Whether you like Trump or not, whether you like NATO or not, it’s time to face all the ugly truths we have long avoided facing, because foreign policy is about to change in a very serious way. The post-Cold War consensus is broken. The NATO alliance is not as strong as we have assumed so far and the main problem is not Trump, but lack of Western leadership and purpose. American politicians need to rethink the uses of NATO and by what means it can serve its purpose in American grand strategy.
In recent decades, it has proven impossible for America to run NATO effectively, although it pays vast amounts of money to sustain NATO. It may be possible, with changed leadership, to get something for that money. Or it may be time to stop paying between two-thirds and three-quarters of NATO budgets. American greatness requires hardheaded thinking, which doesn’t mean being cheap, but making serious decisions about the purposes of institutions like NATO.
What Point Is NATO If It’s Not Serving All Members?
NATO Europe has proven weak and faltering time and time again since the end of the Cold War, from the wars in Yugoslavia to the war in Libya. How can it face Putin’s Russia, a rather more serious challenge? Trump is right to raise questions about these matters. Keeping quiet, as previous presidents have done publicly, has clearly not solved anything. We need new ideas and it is time that the peoples of the NATO countries be told the truth. After all, these are all free countries, so policy is not the private privilege of a small governing class of bureaucrats.
Whether America keeps paying for NATO should depend on whether European nations can be shocked into taking their defense seriously. Not in the sense of spending 2 percent of GDP on defense—this is not a matter of accounting gimmicks with budgets. This is a matter of establishing a mission for NATO and the means to achieve it.

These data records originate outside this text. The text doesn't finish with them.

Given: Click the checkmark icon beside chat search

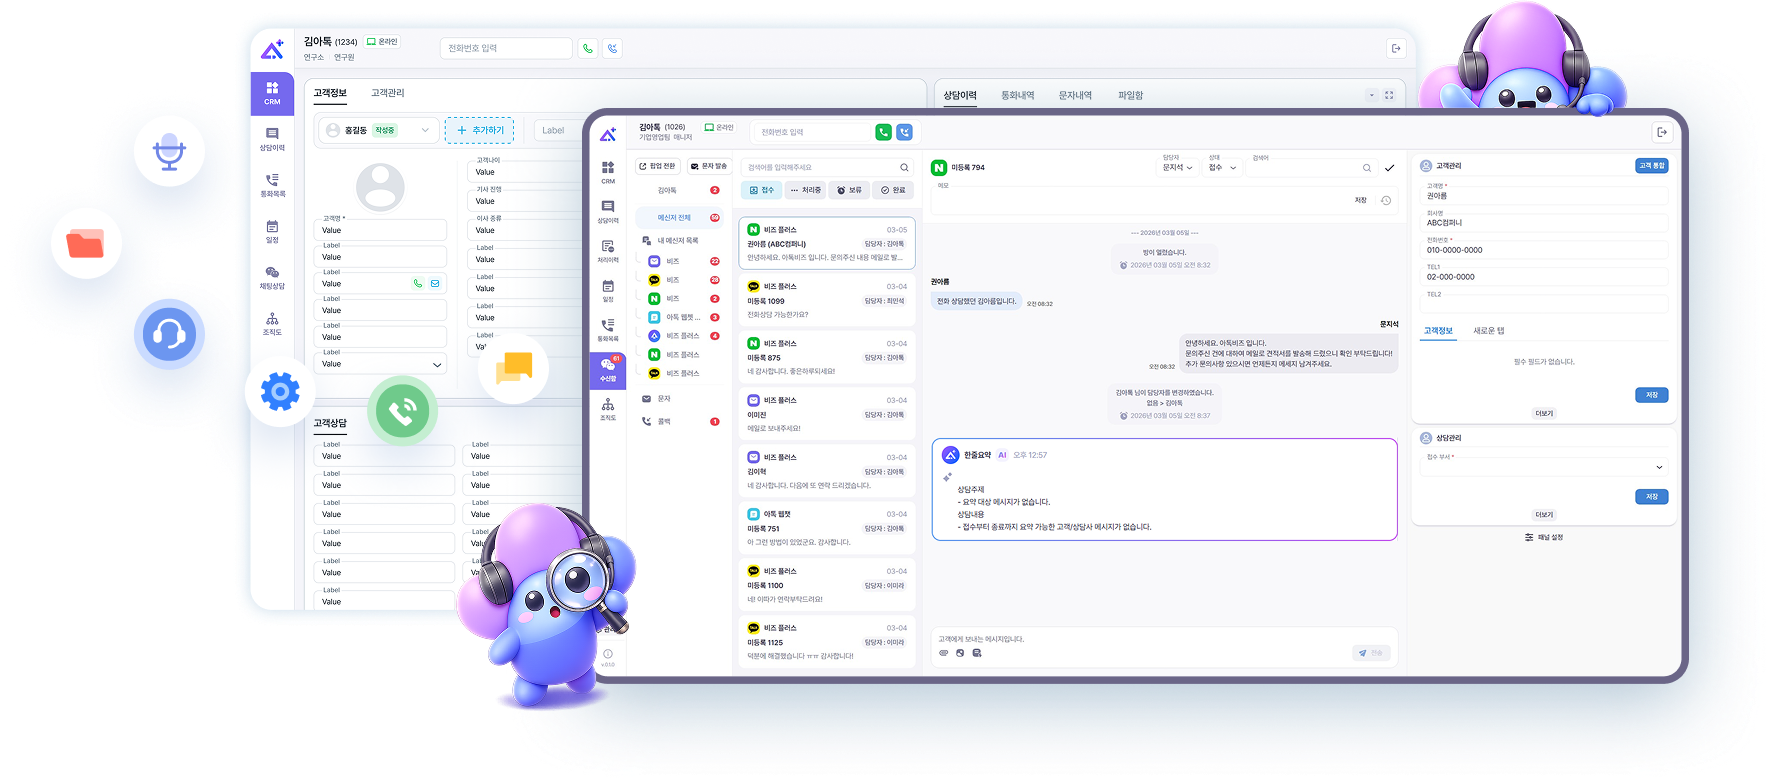Looking at the screenshot, I should pyautogui.click(x=1389, y=168).
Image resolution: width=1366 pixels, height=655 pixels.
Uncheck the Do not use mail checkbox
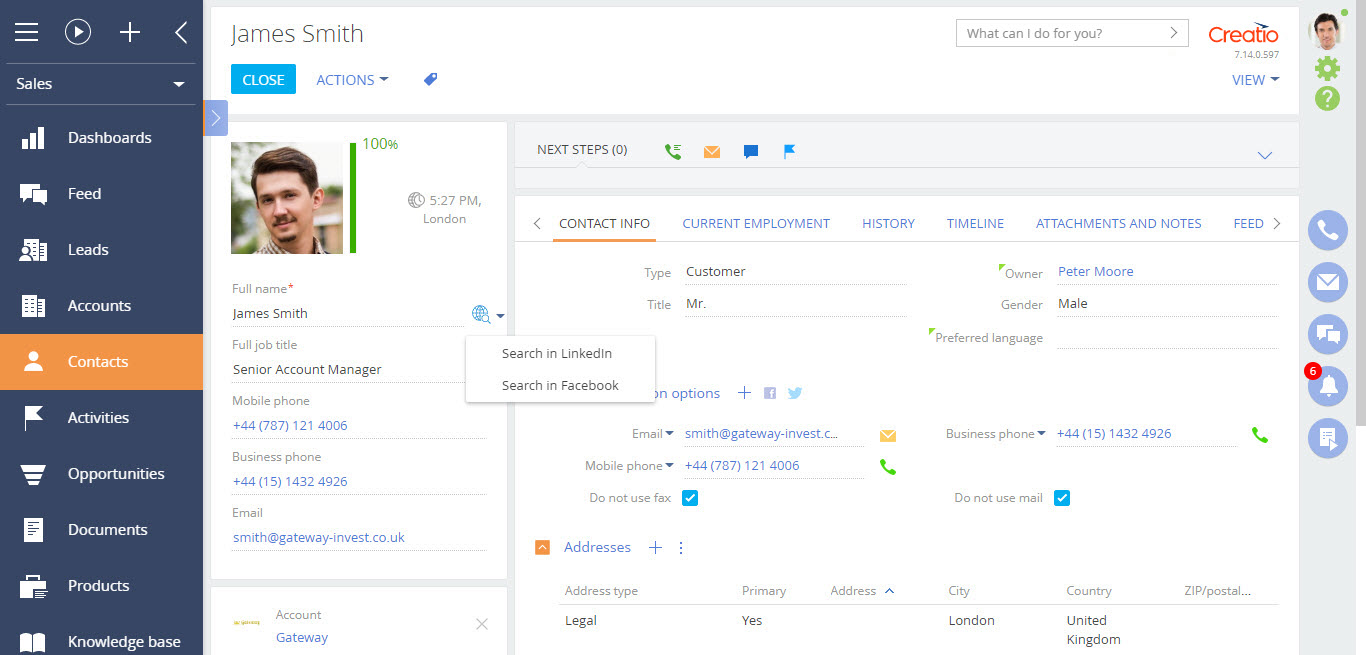coord(1062,498)
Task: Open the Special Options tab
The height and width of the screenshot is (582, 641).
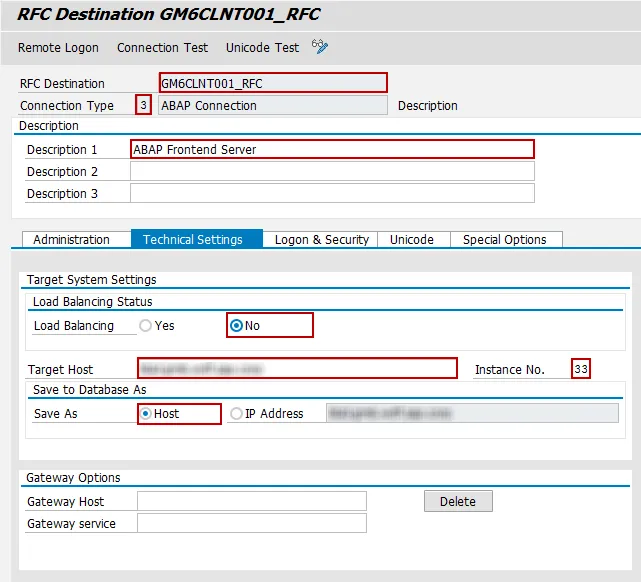Action: tap(505, 240)
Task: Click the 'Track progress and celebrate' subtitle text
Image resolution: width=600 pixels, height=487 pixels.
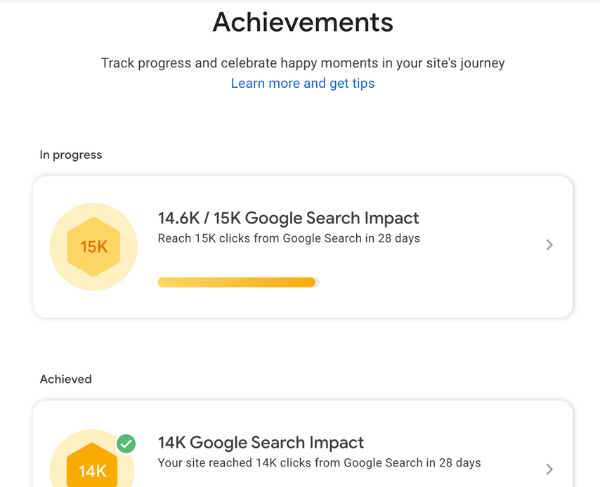Action: coord(303,63)
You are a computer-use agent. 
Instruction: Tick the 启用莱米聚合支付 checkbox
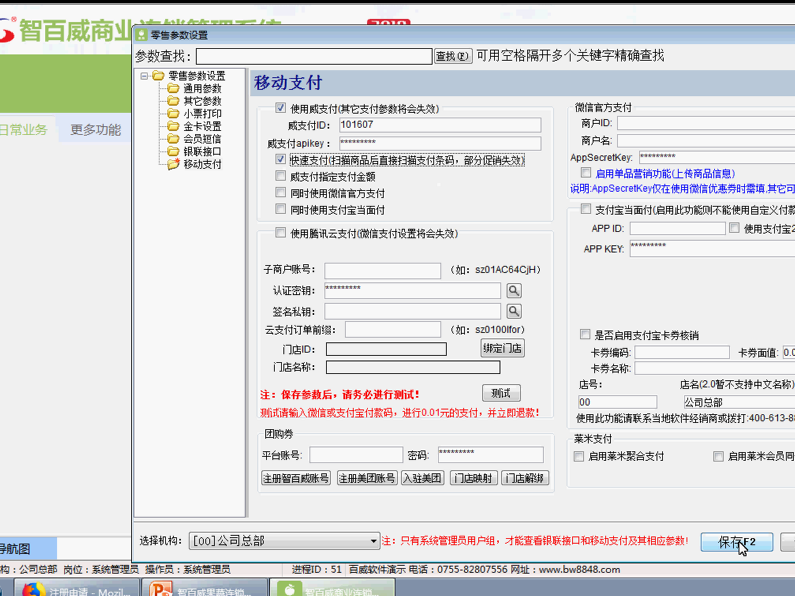[579, 456]
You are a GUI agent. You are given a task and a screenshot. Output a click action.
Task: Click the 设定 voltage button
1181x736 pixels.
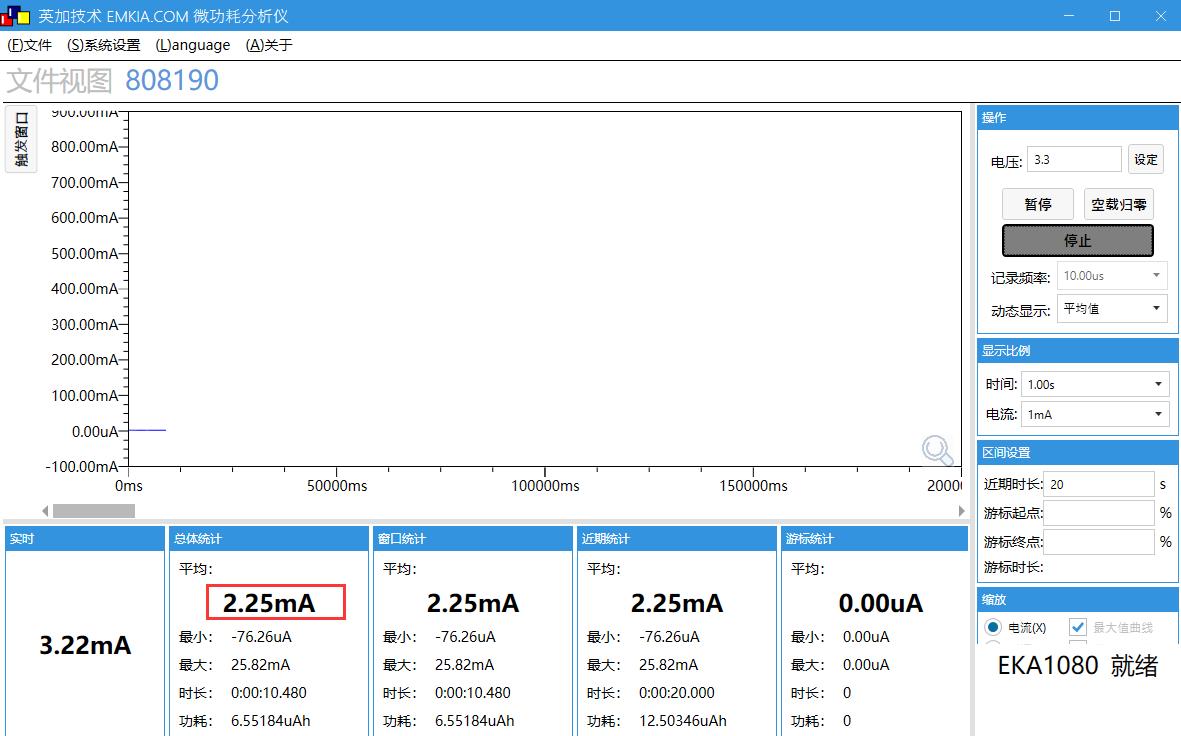coord(1145,160)
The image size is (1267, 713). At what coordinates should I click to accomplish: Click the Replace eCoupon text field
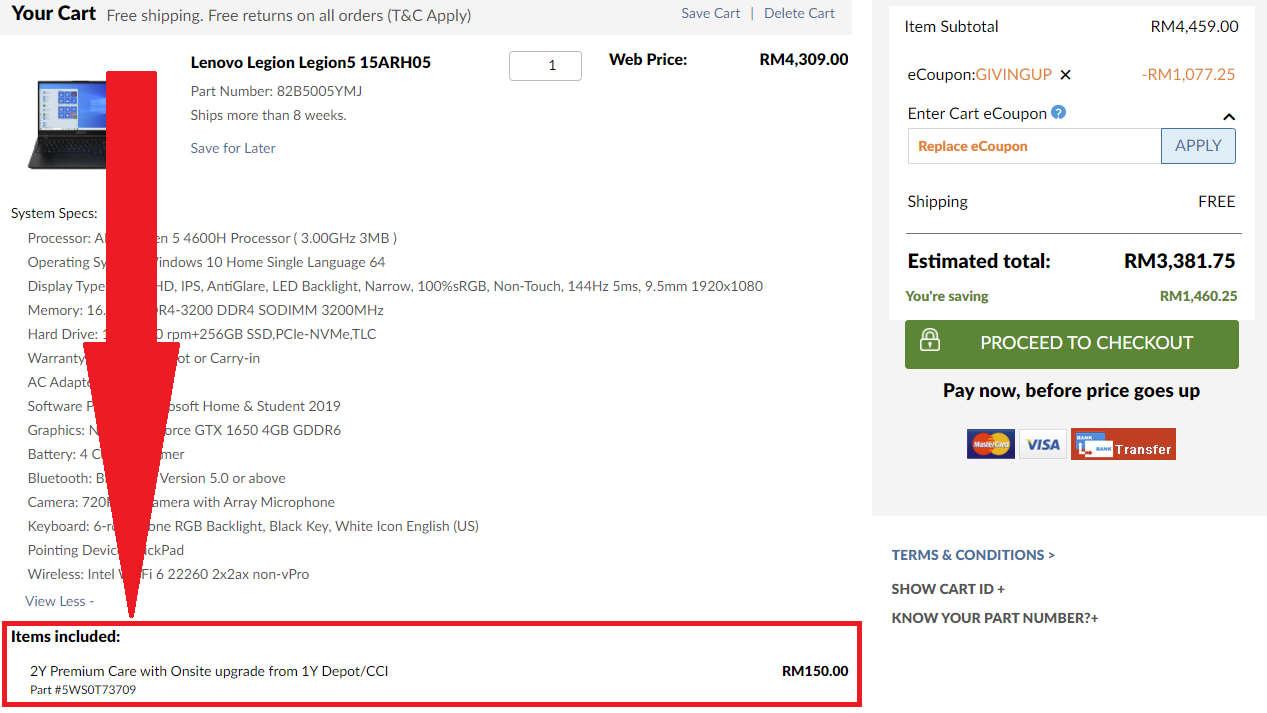pos(1034,146)
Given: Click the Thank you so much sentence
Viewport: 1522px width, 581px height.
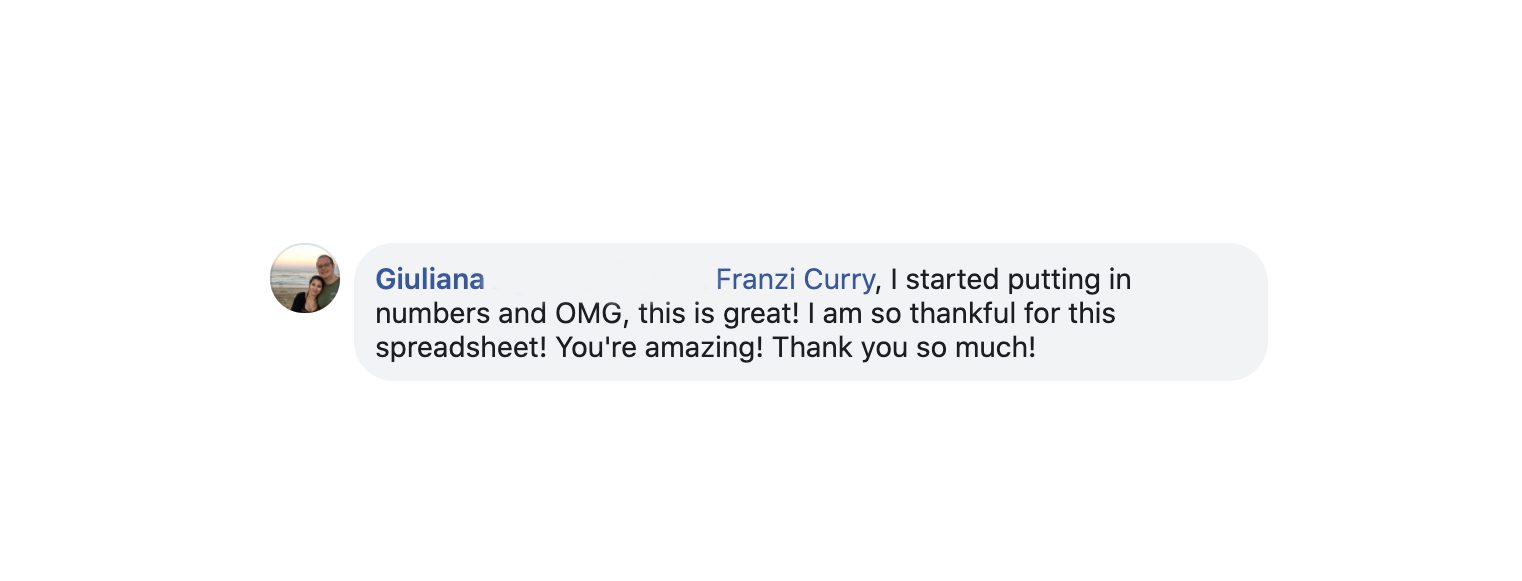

One sign of NATO getting serious would be getting rid of the social-democratic Stoltenberg, a former Norwegian prime minister of no obvious competence or preparation to deal with NATO. Replacing this bureaucrat would raise the crucial leadership question: Can European politicians even imagine who might be capable of leading their military forces against Russian aggression, the immediate threat they face?